Emily is currently doing a residency at Union House Arts, and will be sharing her developed techniques and practices during her Ink & Quill Making workshop.

 


MAYLEE TODD is a multimedia artist, consultant, musician and curator based in Toronto. Her creativity derives from a wide range of artistic disciplines: songwriting, production, performance art, dance, digital collage, 3-D projection mapping, digital strategy and curation. Todd recently started a Production Company and school called Virtual Womb and opened up a DIY venue that serves as a production house, workshop community space and an artist residency. Virtual Womb builds immersive experiences, large scale installation and is a multimedia performative art platform that integrates POC LGBTQ artists and educators in tech, financial literacy, and strategic planning.
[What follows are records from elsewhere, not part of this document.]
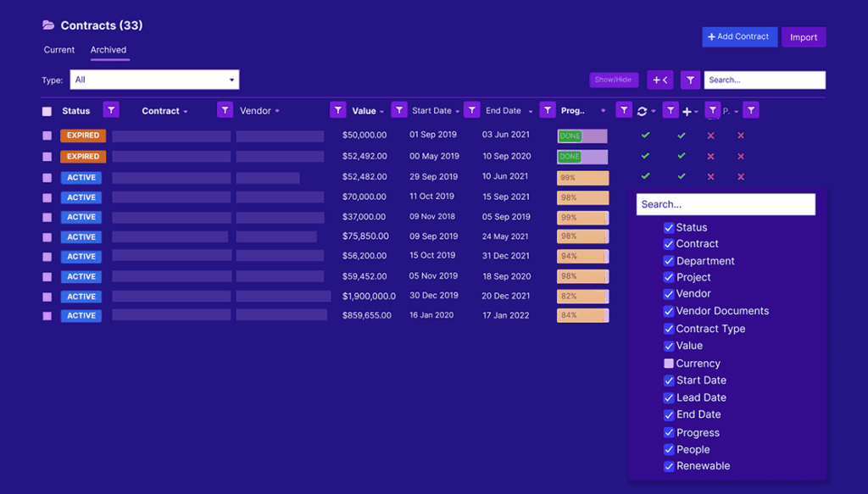Focus the column list Search field
Viewport: 868px width, 494px height.
pos(726,204)
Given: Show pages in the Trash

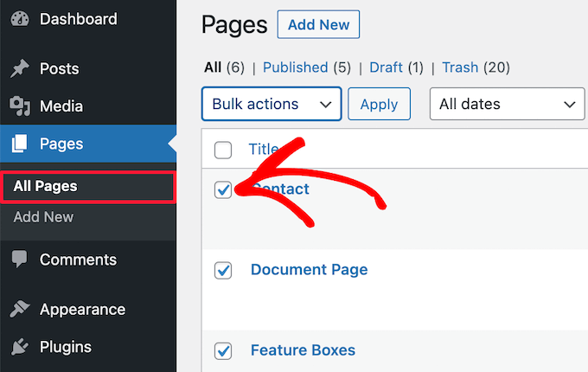Looking at the screenshot, I should 460,67.
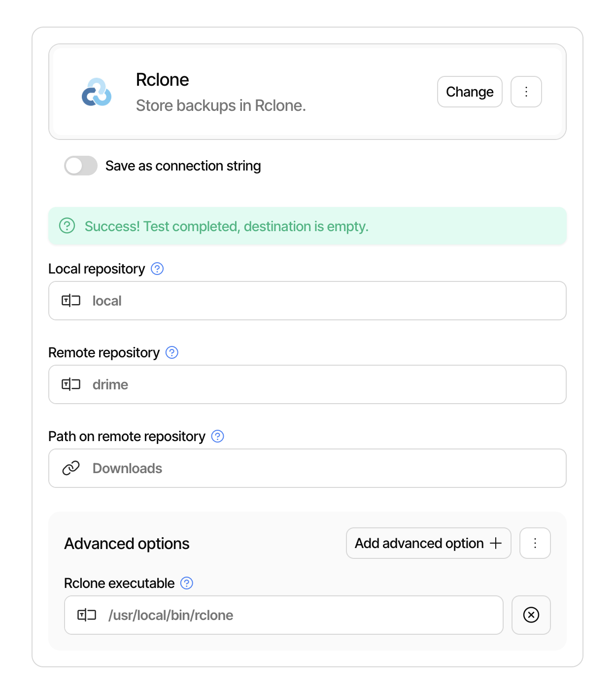Click the success checkmark icon in banner

coord(67,226)

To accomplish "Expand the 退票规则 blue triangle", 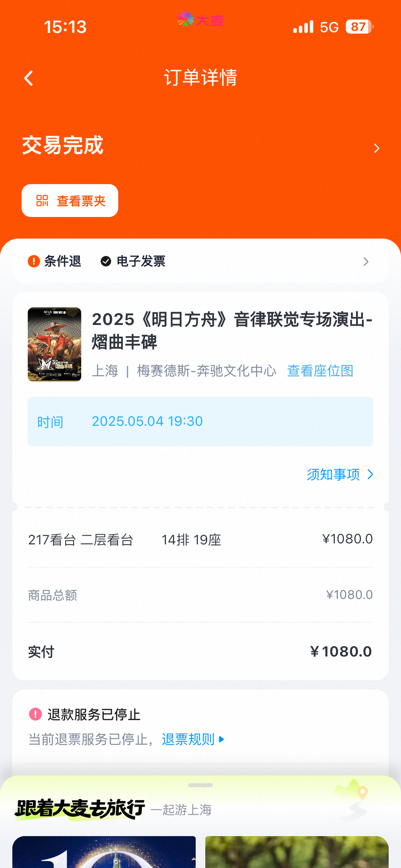I will [222, 739].
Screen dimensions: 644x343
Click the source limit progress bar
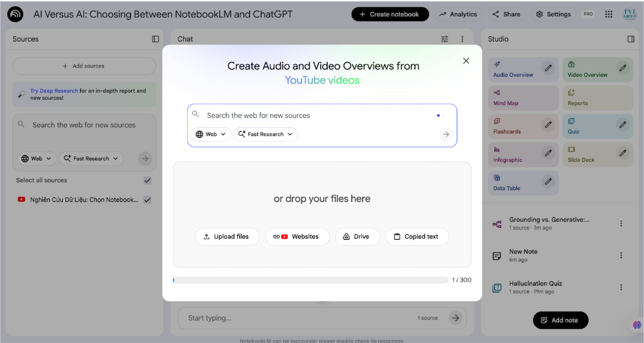(311, 280)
MARLENE CREATES is an environmental artist whose retrospective exhibition, Marlene Creates: Places, Paths, and Pauses, is currently touring Canada and will be presented at The Rooms Provincial Art Gallery in St. John’s from October 12, 2019 to January 19, 2020. She has presented her work across Canada and abroad in over 350 exhibitions and screenings, and delivered more than 200 guest lectures. She has held over 40 site-specific multidisciplinary events in The Boreal Poetry Garden. Her work is in many public collections, including the National Gallery of Canada.
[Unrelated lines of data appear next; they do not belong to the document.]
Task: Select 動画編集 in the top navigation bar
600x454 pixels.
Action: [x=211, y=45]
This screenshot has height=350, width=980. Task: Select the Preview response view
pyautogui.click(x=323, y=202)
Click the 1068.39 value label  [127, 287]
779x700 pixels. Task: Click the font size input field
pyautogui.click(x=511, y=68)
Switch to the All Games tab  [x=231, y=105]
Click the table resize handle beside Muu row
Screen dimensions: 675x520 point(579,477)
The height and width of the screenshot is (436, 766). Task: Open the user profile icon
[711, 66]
She has been the curator of several exhibitions, worked in artist-run centres, and taught visual arts at various colleges and universities. Marlene has received many awards for her work, including the CARFAC National Visual Arts Advocate Award and the Grand Jury Award at the Yosemite International Film Festival. She was elected to the Royal Canadian Academy of Arts in 2001. Marlene lives and works in a six-acre patch of Newfoundland boreal forest, which has been the focus of her work since 2002. Marlene Creates is a recipient of a 2019 Governor General’s Award in Visual and Media Arts for “Lifetime Artistic Achievement”.


JENNIFER MACLATCHY is an artist, an Interdisciplinary PhD student at Dalhousie University, an aerial acrobatics performer, and a kayak guide. She has always been interested in art that uses cast-off materials, and began collecting marine debris while working as a sea kayak guide. Her research and art practice focus on engaging with marine debris and other invasive species as a way to enact an ethics of care in the time of the anthropocene. She works with futility and hope through small acts of great caring for small things as an effort at enacting environmental justice beyond normative modes of kinship.
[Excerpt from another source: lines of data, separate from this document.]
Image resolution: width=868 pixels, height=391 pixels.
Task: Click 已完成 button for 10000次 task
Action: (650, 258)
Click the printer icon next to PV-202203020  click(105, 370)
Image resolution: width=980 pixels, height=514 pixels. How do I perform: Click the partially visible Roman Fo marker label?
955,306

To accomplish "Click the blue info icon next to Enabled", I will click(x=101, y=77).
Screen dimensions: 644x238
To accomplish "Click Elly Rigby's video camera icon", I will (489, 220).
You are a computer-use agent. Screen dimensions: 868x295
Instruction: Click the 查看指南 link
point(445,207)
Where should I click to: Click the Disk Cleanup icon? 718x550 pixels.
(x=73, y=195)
CARRIE ALLISON is an Indigenous mixed-ancestor multidisciplinary visual artist born and raised on unceded and unsurrendered Coast Salish Territory (Vancouver, BC), with maternal roots in High Prairie, Alberta. Situated in K’jipuktuk since 2010, Allison’s practice responds to her maternal Cree and Métis ancestry, thinking through intergenerational cultural loss and acts of reclaiming, resilience, resistance, and activism, while also thinking through notions of allyship, kinship and visiting. Allison’s practice is rooted in research and pedagogical discourses. Her work seeks to reclaim, remember, recreate and celebrate her ancestry through visual discussions often utilizing beading, embroidery, handmade paper, watercolour, websites, QR codes, audio, and video.